また、特許文献2には、次の生体適合部材が開示されている。すなわち、チタン基材の表面に、溶射により銀を含んだハイドロキシアパタイトをコーティングした生体適合部材が開示されている。この生体適合部材では、ハイドロキシアパタイトの溶射膜を介して、チタン基材と生体骨とが化学的に結合する。また、この生体適合部材では、ハイドロキシアパタイトの溶射膜から溶出する銀イオンにより抗菌作用が奏される。
【先行技術文献】
【特許文献】
【0003】
【文献】特表2013-508262号公報
【文献】特開2008-73098号公報
【発明の概要】
【発明が解決しようとする課題】
【0004】
特許文献1では、水熱合成を用いているため、高結晶性かつ高純度な六方晶のハイドロキシアパタイト結晶が得られ、生体内安定性に優れる生体適合部材として有用とされる。
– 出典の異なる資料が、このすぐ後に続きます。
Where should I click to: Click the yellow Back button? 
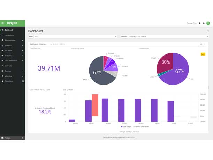[203, 54]
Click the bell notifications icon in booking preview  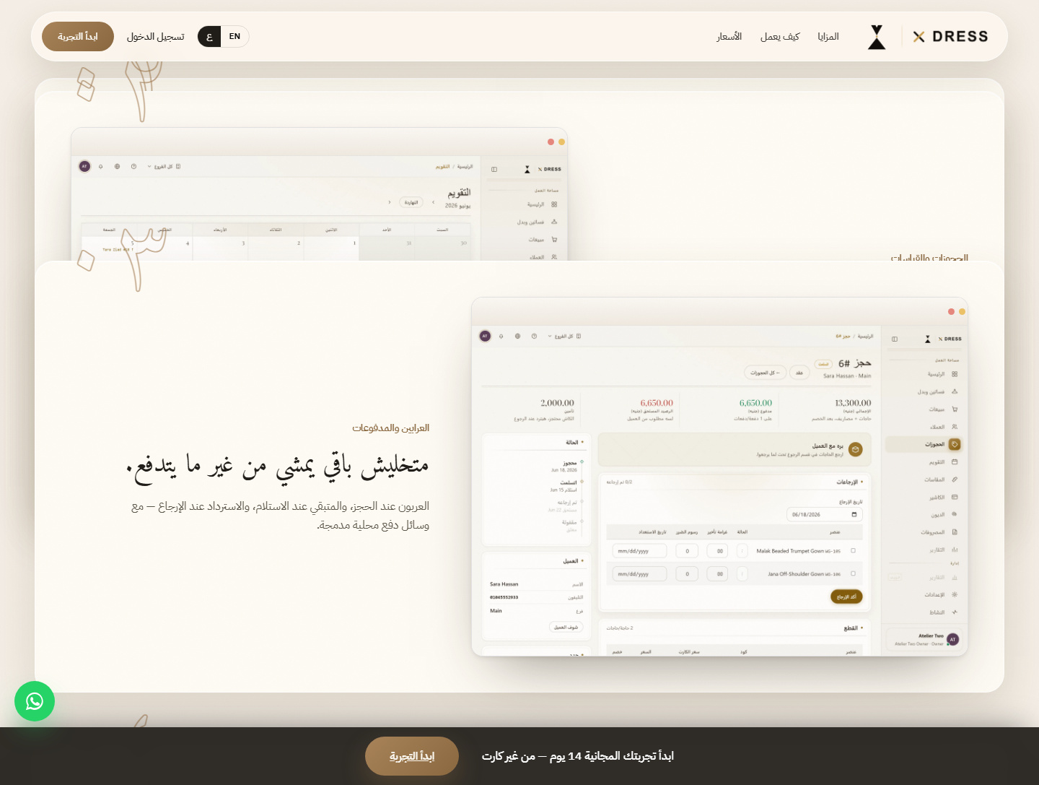[501, 336]
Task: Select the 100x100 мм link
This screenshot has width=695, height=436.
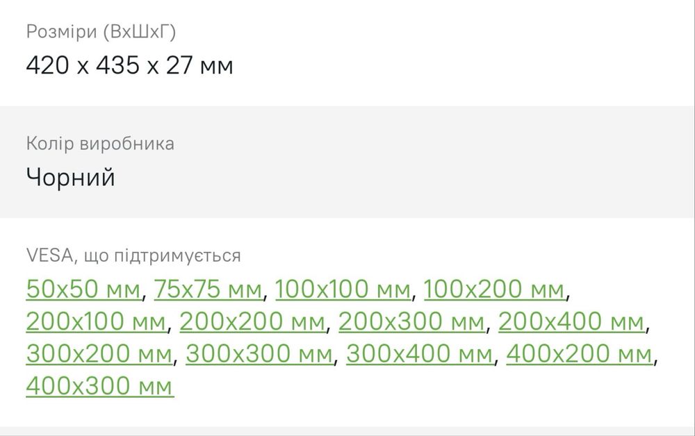Action: click(343, 289)
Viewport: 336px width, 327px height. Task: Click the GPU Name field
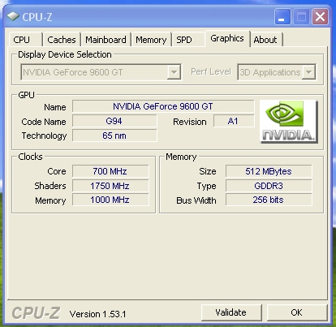coord(163,106)
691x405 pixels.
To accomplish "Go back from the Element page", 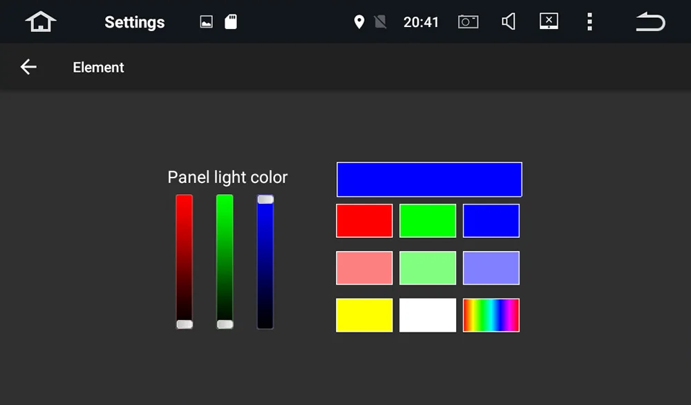I will click(28, 67).
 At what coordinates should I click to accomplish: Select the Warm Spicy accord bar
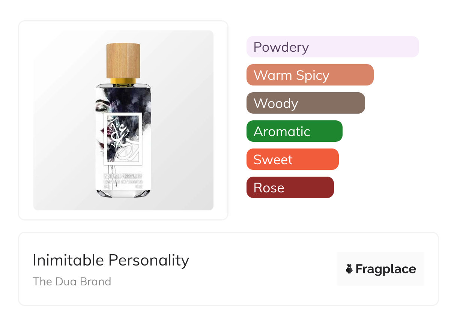pyautogui.click(x=310, y=75)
しかし、特許文献1では、ハイドロキシアパタイト結晶の抗菌性については検討されていない。
また、特許文献2では、銀を含んだハイドロキシアパタイトの溶射膜が抗菌性を有するとされているが、生体内安定性という観点で好ましくない。具体的には、ハイドロキシアパタイトの溶射膜の形成では、数千℃以上の高温でハイドロキシアパタイト粉末をチタン基材上に溶融堆積させている。このようにして、得られたハイドロキシアパタイトは低結晶性かつ低純度であり、十分な生体内安定性が得られない。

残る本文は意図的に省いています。